Thundersnubbed again. I watched with envy this week as my trusty Doppler radar indicated storms passing to the north, the south and pretty much every other place where I was not. Yes, my name is Joe, and I am a weather junkie.
Perhaps you are like me. Not too much, I hope, but enough to understand the subdued thrill of seeing the Doppler light up like a Christmas tree. I get as excited as a 12-year-old who did not do his homework learning of an advancing snowstorm.
Thunderstorms, however, are the Holy Grail of severe weather to somebody like me. To be clear: I don’t wish for bad weather on anyone; I just try to appreciate the weather that’s happening anyway.
The things that fascinate many of us are often the result of fears we have conquered. When I was about 3 or 4 years old, I walked a few steps into the backyard during a seemingly benign March shower. From nowhere, lightning ripped out of the sky though a tree in the neighbor’s yard with an instantaneous blast of thunder that jolted me out of my shoes.
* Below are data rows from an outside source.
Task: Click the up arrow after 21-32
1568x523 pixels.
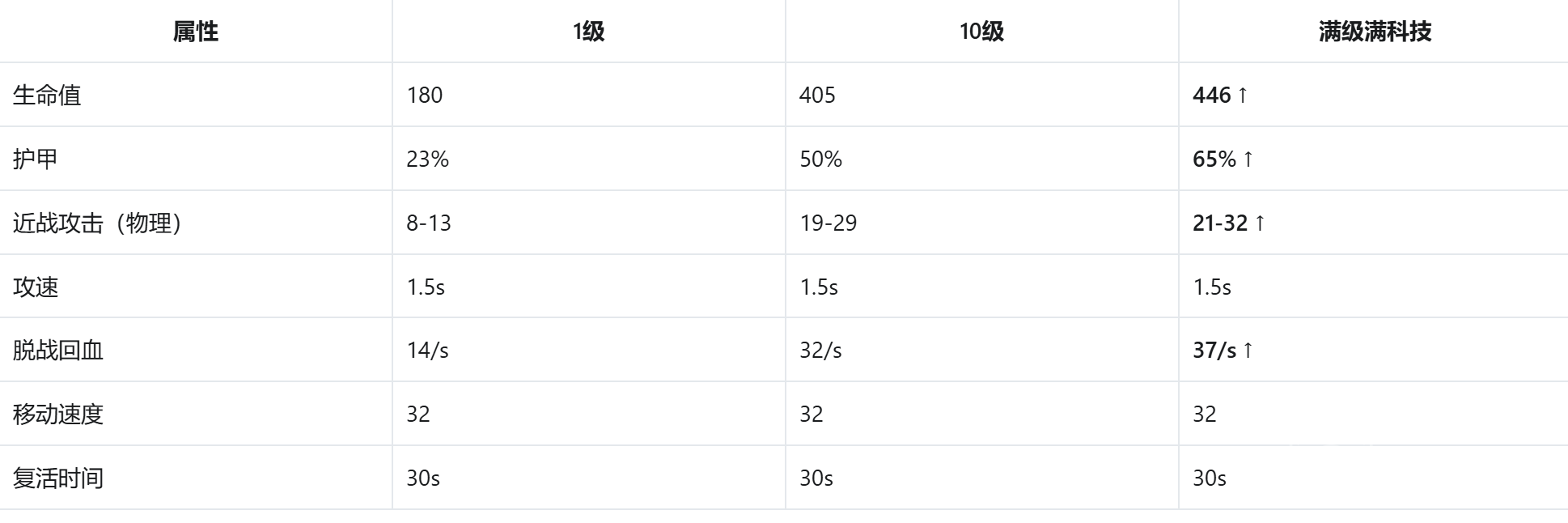Action: pos(1260,223)
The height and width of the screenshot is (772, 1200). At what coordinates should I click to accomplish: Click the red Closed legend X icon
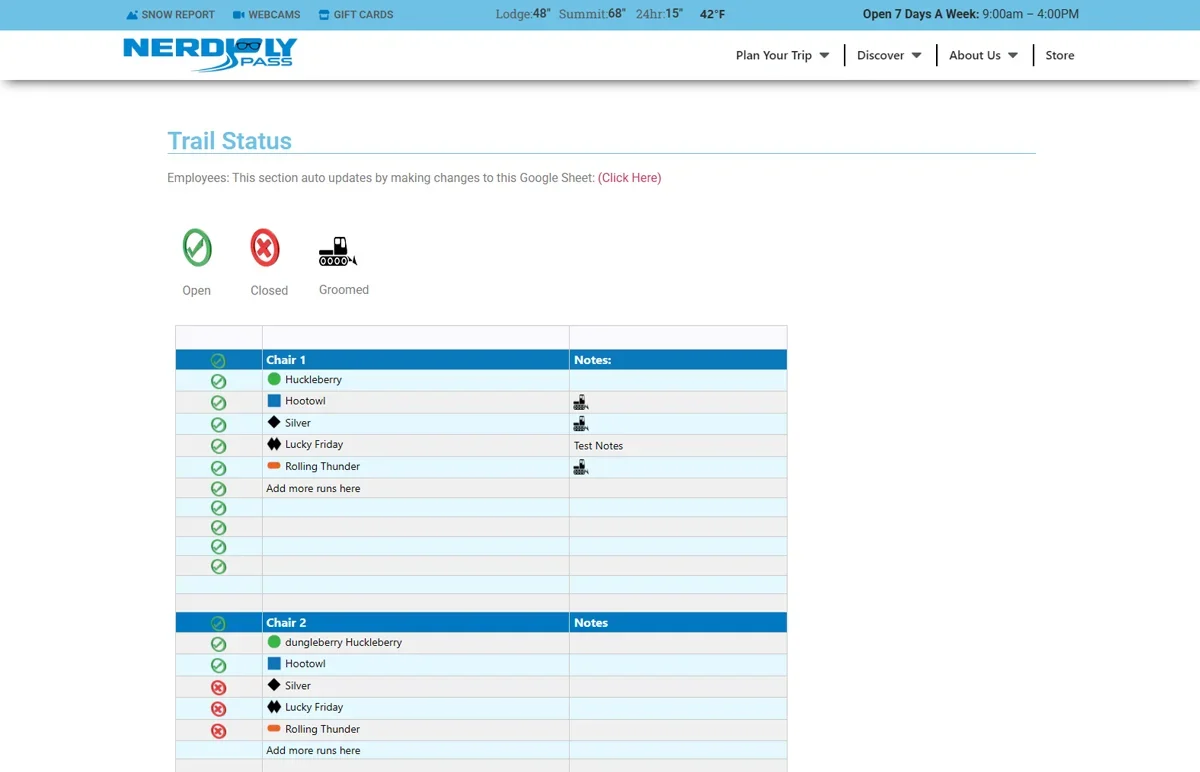265,248
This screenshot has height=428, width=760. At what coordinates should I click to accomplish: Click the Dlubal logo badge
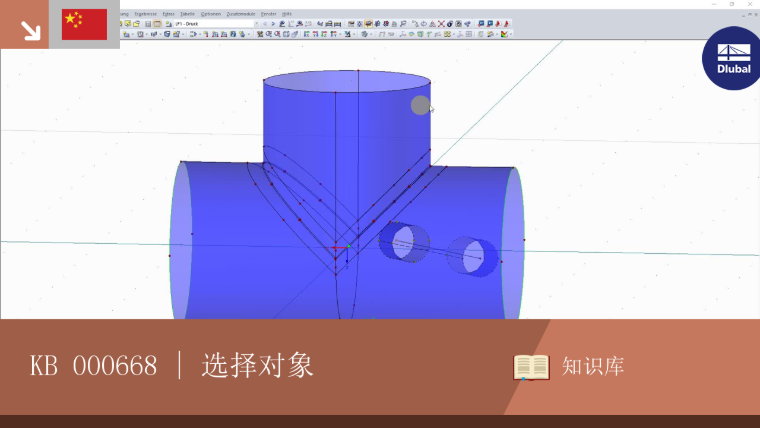click(x=731, y=58)
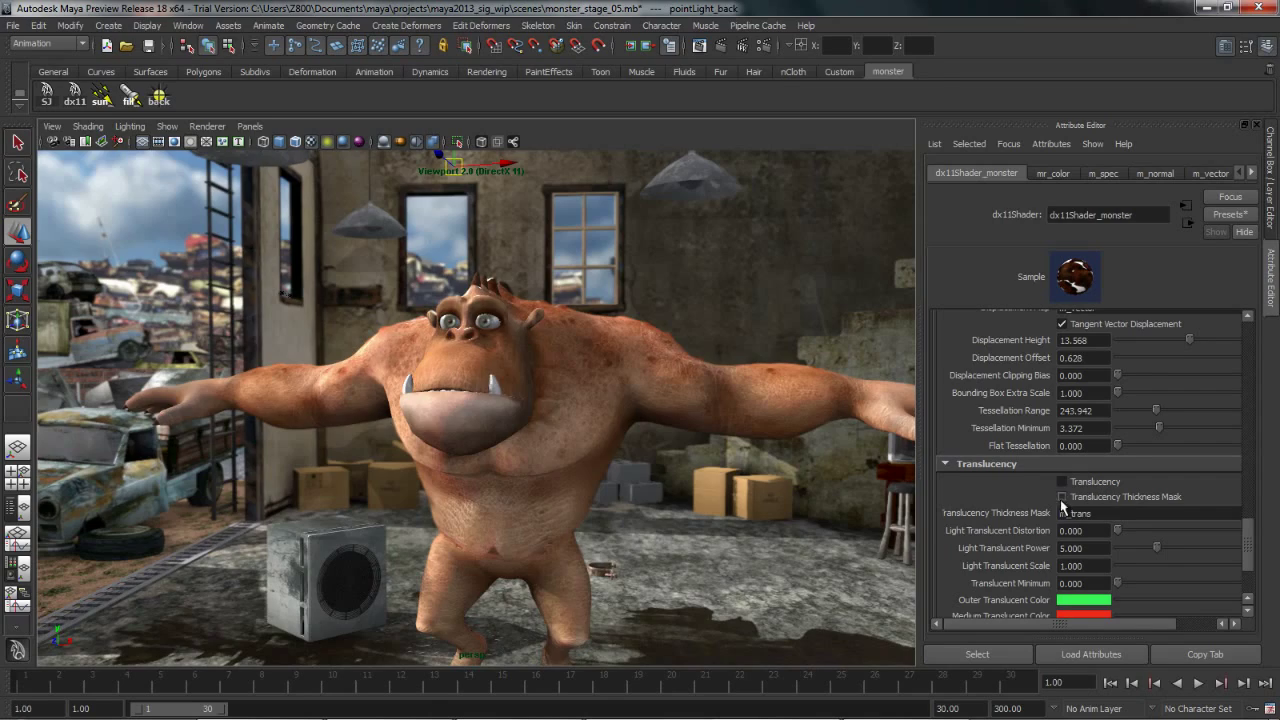Uncheck Tangent Vector Displacement
The width and height of the screenshot is (1280, 720).
point(1062,323)
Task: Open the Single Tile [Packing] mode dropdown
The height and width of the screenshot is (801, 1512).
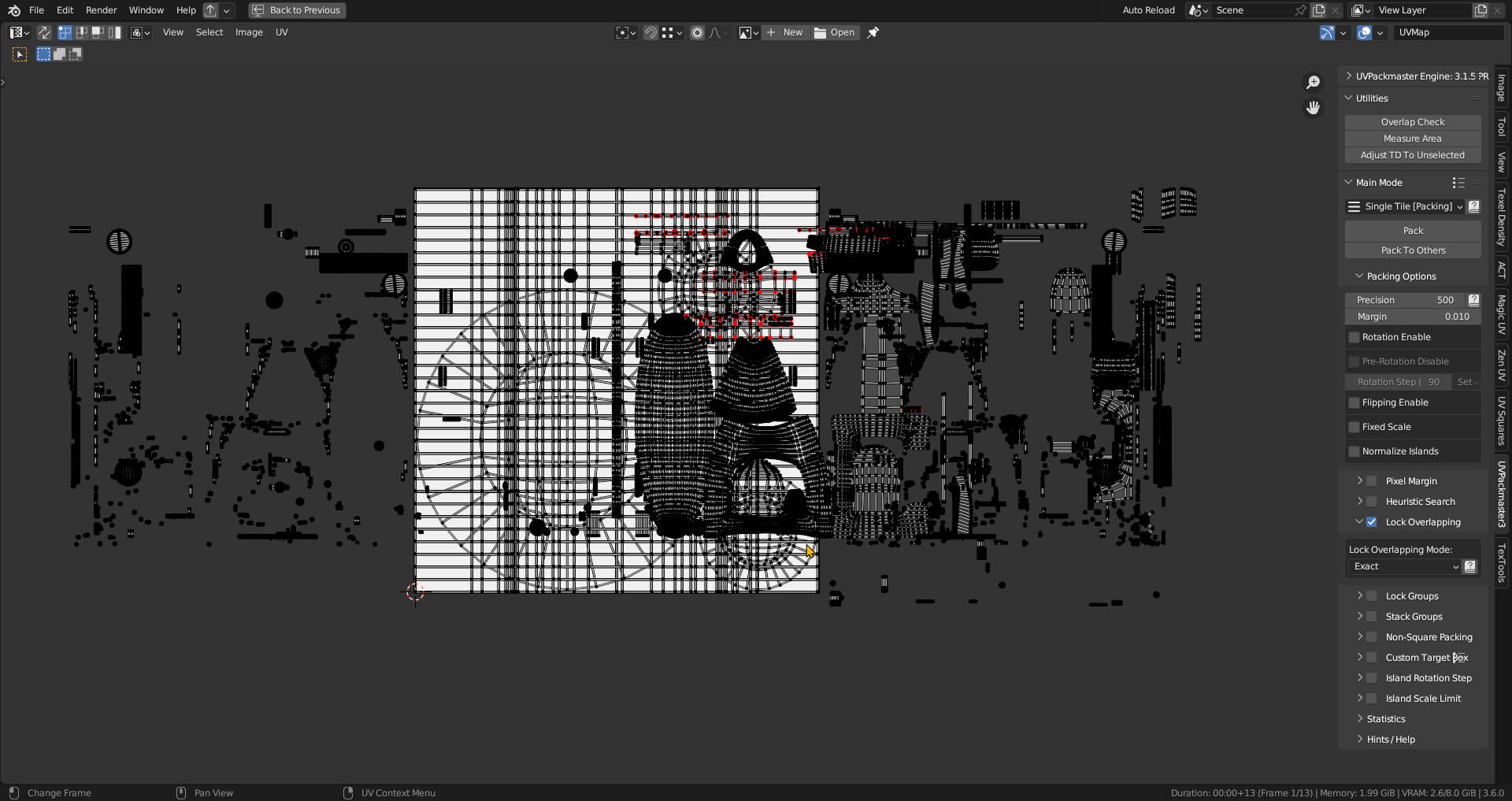Action: point(1405,206)
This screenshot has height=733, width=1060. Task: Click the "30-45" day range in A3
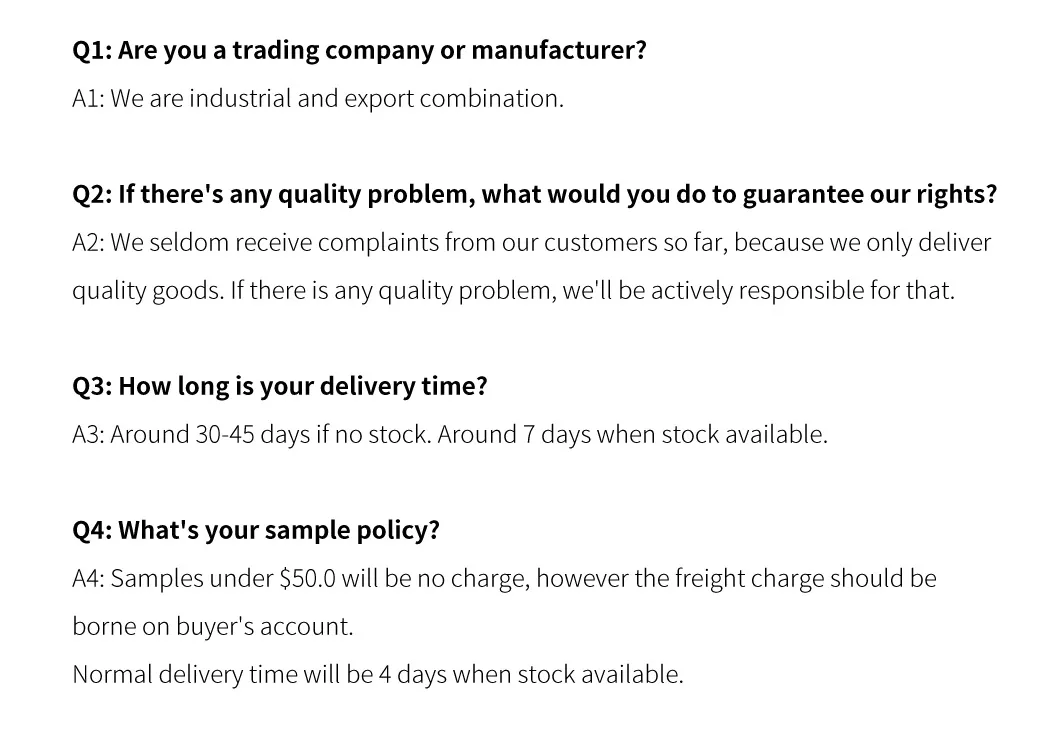pyautogui.click(x=224, y=435)
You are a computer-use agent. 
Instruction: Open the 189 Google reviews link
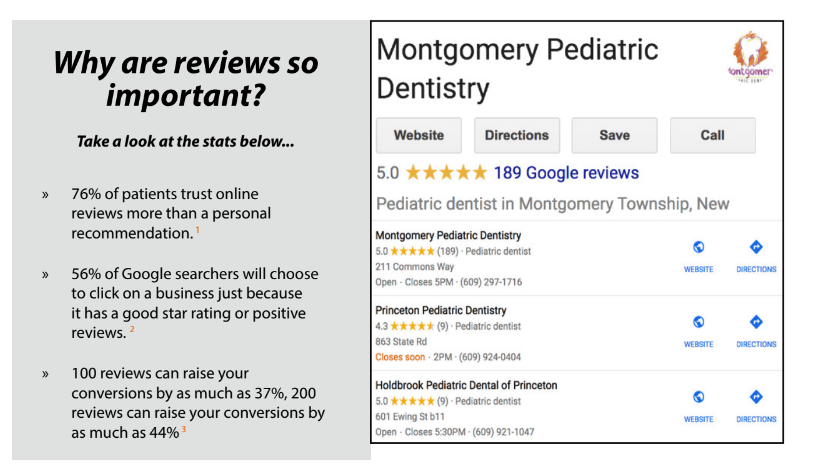(566, 173)
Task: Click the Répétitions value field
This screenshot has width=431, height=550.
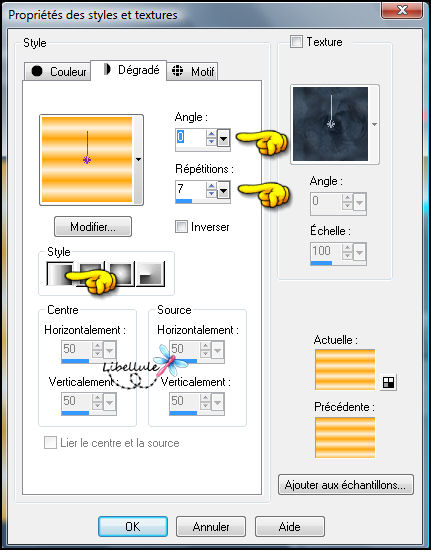Action: point(191,189)
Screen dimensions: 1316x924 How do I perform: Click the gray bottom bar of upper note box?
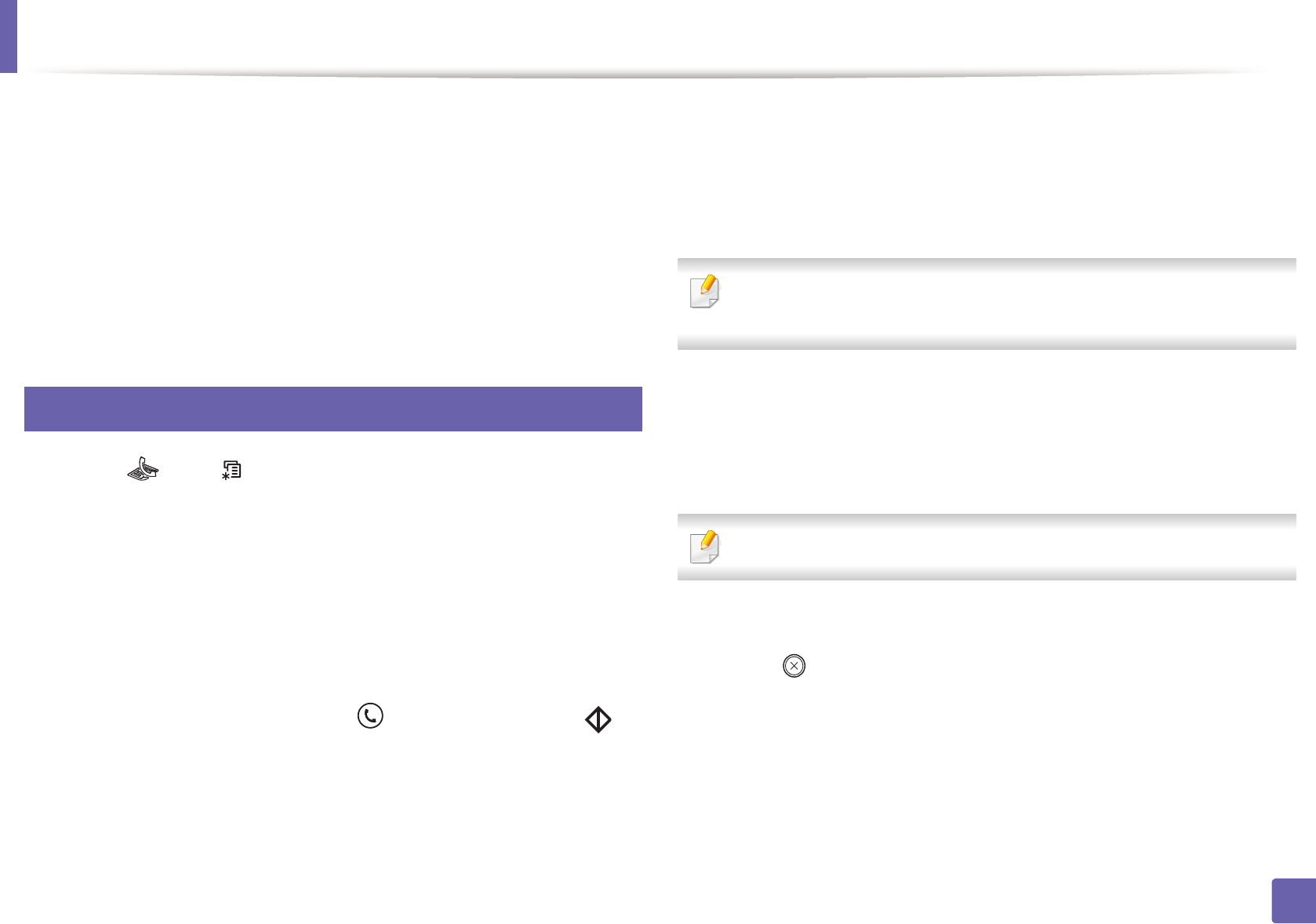[987, 343]
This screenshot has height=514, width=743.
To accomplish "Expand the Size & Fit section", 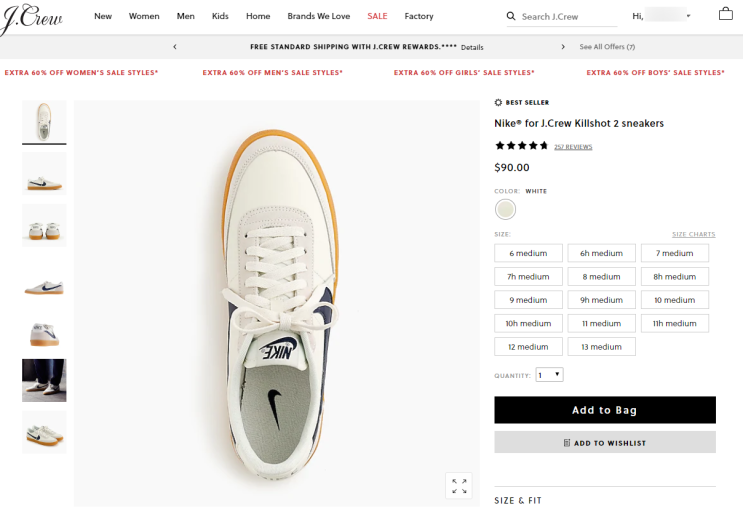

For several years afterward, I trembled at the very sight of clouds gathering to the southwest—even in December. I kept this fear to myself for a few years, but as it became obvious, I could no longer conceal it from my peers, so I challenged it and overcame it, eventually taunting the weather. Within a few years, I had become known as the Human Lightning Rod for my occasional reckless confrontations with bad weather.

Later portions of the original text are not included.